If you’re like a lot of Oregonians, you may run for the sunshine when the days grow grey, and the temperatures drop. It is increasingly common, particularly for our retired clients, to become seasonal residents or “snowbirds”. These folks leave the state for the dreary fall and winter and return for those glorious spring and summer months we are known for here in the Pacific Northwest. While it may sound simple enough, and in fact, something many of us aspire to do one day, maintaining multiple homes in multiple states requires extra attention when it comes to estate planning.

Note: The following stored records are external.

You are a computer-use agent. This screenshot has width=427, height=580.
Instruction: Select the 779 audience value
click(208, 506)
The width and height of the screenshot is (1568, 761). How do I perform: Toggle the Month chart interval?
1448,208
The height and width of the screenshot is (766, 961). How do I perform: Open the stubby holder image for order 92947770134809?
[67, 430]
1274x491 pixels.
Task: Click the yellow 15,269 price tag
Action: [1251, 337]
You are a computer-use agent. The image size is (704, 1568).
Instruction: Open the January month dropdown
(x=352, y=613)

Just like your driver’s license, your primary residence is limited to one address in a single state. This is the state where probate takes place when you die. However, if you split your time between multiple homes in multiple states, it becomes necessary to determine your primary residence. There are many considerations to make when determining which state might be best. This is especially true for tax implications, as states vary on their estate tax rules. Once your primary residence is determined, you can create a trust in that state, and place all your real estate into the trust. Assets held in the trust, (in this case, your real estate) then pass directly to your beneficiaries when you die. The alternative is: you pass away, and your family is left with the enormous undertaking of facing probate in each state where you owned property: two homes in two states = two probate proceedings, and so on. Imagine the difficulty and cost associated with navigating probate multiple times across states lines and according to distinct sets of rules, and you’ll quickly come to find why I favor a trust in this scenario.
When creating a multi-state estate plan strategy, it is imperative that you hire an estate planning attorney. An experienced attorney who focuses their practice on estate planning will protect your assets, minimize your estate taxes, and help your beneficiaries avoid probate. They will also have the insight to address potential complications before they arise.
The takeaway? If you own property in more than one state, your estate plan requires extra attention –don't sleep on putting together a solid plan.